Dudaklarımı zorlukla yukarıya doğru kıvırarak gülümsedim. Baran'ın evinden ayrılmadan hemen önce Rüya'nın elime sıkıştırdığı beyaz yuvarlak zarfı çantamdan çıkartarak Açelya'ya uzattım. Açelya zarfı açarak içerisinde ki CD'ye kısa bir bakış attıktan sonra açıklamam için geri bana döndü. "Bunun içinde Semih'in Hande'yi zorla alı koyduğuna dair kanıtlar bulunuyor," sıkıntılı bir nefes vererek elimle beyaz yuvarlak zarfı işaret ettim. "Aynı zamanda benimde."
Açelya'nın gözleri şaşkınlıkla açıldı. "Bana elinde böyle bir kanıt olduğundan bahsetmemiştin?" Başımı aşağı-yukarı hafifçe sallayarak onayladım. "Evet, yoktu. Bu sabah elime ulaştı." Açelya zarfı elinde bulunan dosya çantasına dikkatle yerleştirdikleri sonra bütün ciddiyetiyle döndü. "Daha mahkemeye saatler var. O zamana kadar izlenmiş olurum." Göz kırparak karşılık verdim. "Güveniyorum sana."
"O zaman ben gidiyorum," hemen bir adım uzağımda duran Ilgaz'a mesafeli bir şekilde baş selamı verdi. "İyi günler Savcım."
Açelya yanımızdan ayrıldıktan sonra Ilgaz'ı beklemeden adliyeye girdim. Arkamda ki varlığını hissedebiliyordum. Ama dönüp bakmadım. "O zarfın içerisinde ne vardı?" Ona dönmeden yürümeye edebim ettim. "CD."
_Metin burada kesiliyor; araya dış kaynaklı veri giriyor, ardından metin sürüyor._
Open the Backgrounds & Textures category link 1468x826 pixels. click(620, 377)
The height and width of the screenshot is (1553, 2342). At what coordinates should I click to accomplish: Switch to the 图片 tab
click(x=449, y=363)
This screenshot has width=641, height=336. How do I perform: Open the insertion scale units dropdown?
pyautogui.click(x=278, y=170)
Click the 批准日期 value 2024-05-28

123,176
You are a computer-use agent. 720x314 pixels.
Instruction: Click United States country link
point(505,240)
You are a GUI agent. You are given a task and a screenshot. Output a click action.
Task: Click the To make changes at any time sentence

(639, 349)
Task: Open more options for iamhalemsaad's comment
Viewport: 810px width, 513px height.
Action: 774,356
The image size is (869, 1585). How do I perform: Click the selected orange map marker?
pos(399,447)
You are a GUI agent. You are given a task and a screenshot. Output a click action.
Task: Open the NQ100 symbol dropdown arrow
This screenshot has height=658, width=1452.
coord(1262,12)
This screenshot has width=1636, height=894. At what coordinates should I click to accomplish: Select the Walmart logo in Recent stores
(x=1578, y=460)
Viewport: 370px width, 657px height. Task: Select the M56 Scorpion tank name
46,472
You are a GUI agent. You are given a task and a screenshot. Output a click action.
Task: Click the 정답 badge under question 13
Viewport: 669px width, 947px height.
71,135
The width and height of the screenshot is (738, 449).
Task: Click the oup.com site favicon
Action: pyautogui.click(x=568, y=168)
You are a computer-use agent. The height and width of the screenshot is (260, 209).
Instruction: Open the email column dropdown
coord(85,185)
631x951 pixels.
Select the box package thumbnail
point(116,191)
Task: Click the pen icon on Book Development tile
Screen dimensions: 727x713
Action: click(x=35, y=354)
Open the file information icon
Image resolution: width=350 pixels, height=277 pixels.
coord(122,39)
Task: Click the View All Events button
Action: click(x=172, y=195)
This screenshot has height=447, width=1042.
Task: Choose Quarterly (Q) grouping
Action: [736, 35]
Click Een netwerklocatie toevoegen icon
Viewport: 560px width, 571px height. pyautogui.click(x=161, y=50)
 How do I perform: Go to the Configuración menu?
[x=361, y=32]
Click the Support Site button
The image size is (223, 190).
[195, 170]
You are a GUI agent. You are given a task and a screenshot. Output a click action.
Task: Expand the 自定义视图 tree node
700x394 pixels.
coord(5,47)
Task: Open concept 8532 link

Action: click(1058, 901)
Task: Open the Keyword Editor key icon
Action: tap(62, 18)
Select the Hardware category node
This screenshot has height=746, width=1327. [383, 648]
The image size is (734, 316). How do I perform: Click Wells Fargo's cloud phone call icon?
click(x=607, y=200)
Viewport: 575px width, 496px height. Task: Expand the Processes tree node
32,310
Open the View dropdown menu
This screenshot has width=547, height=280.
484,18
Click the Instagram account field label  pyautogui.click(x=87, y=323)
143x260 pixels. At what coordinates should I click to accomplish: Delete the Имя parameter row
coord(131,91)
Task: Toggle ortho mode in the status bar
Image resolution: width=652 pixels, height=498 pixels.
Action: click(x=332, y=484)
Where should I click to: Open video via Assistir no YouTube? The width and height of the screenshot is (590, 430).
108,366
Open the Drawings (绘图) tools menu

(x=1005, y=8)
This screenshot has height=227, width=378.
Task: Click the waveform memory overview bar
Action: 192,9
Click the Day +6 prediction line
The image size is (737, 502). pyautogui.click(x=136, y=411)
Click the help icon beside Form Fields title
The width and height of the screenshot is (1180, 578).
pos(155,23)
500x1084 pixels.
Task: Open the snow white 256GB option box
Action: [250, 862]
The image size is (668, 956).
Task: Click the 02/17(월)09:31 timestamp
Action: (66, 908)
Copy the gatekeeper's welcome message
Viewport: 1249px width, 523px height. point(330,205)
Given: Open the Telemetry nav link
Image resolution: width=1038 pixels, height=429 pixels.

Adımlarını hızlandırarak önüme geçti, yolumu keserek ona bakmamı sağladı. "Nasıl buldun?" Bir anda neden üstüme. Bu kadar gelmeye başlamıştı? Ya da bana mı öyle geliyordu? "Baran bulmuş." Baran'ın ismini duyunca önceki kadar olmasa da huzursuzca kıpırdandı. Hala Baran'ın evinde olmamadan rahatsız olduğunun farkındaydım ama sırf Rüya da orada olduğu için bir şey diyemiyordu. Yanından geçerek hemen arkasında kalan odamın kapısını açtım ve içeri girdim.
Çantamı koltuklardan birisine fırlattığım esnada masamın üzerinde duran siyah zarf dikkatimi çekti. Adımlarım hızlanırken zarfa uzandım. Ancak o an masamda sadece zarf olmadığını fark ettim. "İzgi?" Ilgaz kapıda durmuş bana bakıyordu. Hemen ardımdan odasına gittiğini düşünmüştüm.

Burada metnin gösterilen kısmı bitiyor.